Moreover, the recent trend toward stricter standards in environmental
legislation and regulation is likely to continue. For instance, legislation has
been proposed in Congress from time to time that would reclassify certain crude
oil and natural gas exploration and production wastes as "hazardous wastes"
which would make the reclassified wastes subject to much more stringent
handling, disposal and clean-up requirements. If such legislation were to be
enacted, it could have a significant impact on the operating costs of the
Company, as well as the oil and gas industry in general. Initiatives to further
regulate the disposal of crude oil and natural gas wastes are also pending in
certain states, and these various initiatives could have a similar impact on the
Company. The Company could incur substantial costs to comply with environmental
laws and regulations.
 
RISKS RELATING TO A CHANGE OF CONTROL
 
   
     Upon a Change of Control (as defined in "Description of the
Notes -- Certain Definitions"), holders of the Notes will have the right to
require the Company to repurchase all or any part of such holders' Notes at a
price equal to 101% of the principal amount thereof, plus accrued and unpaid
interest, if any, to the date of repurchase.
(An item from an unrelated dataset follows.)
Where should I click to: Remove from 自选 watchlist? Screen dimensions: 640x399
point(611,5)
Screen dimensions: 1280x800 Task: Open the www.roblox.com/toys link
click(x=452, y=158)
The events that constitute a Change
of Control under the Indenture relating to the Notes would constitute a default
under the Credit Agreement, which prohibits the purchase of the Notes by the
Company in the event of certain Change of Control events unless and until such
time as the Company's indebtedness under the Credit Agreement is repaid in full.
There can be no assurance that the Company would have sufficient financial
resources available to satisfy all of its obligations under the Credit Agreement
and the Notes in the event of a Change of Control. The Company's failure to
purchase the Notes would result in a default under the Indenture and under the
Credit Agreement, each of which could have adverse consequences for the Company
and the holders of the Notes. See "Description of the Notes -- Repurchase at the
Option of Holders -- Change of Control." The definition of "Change of Control"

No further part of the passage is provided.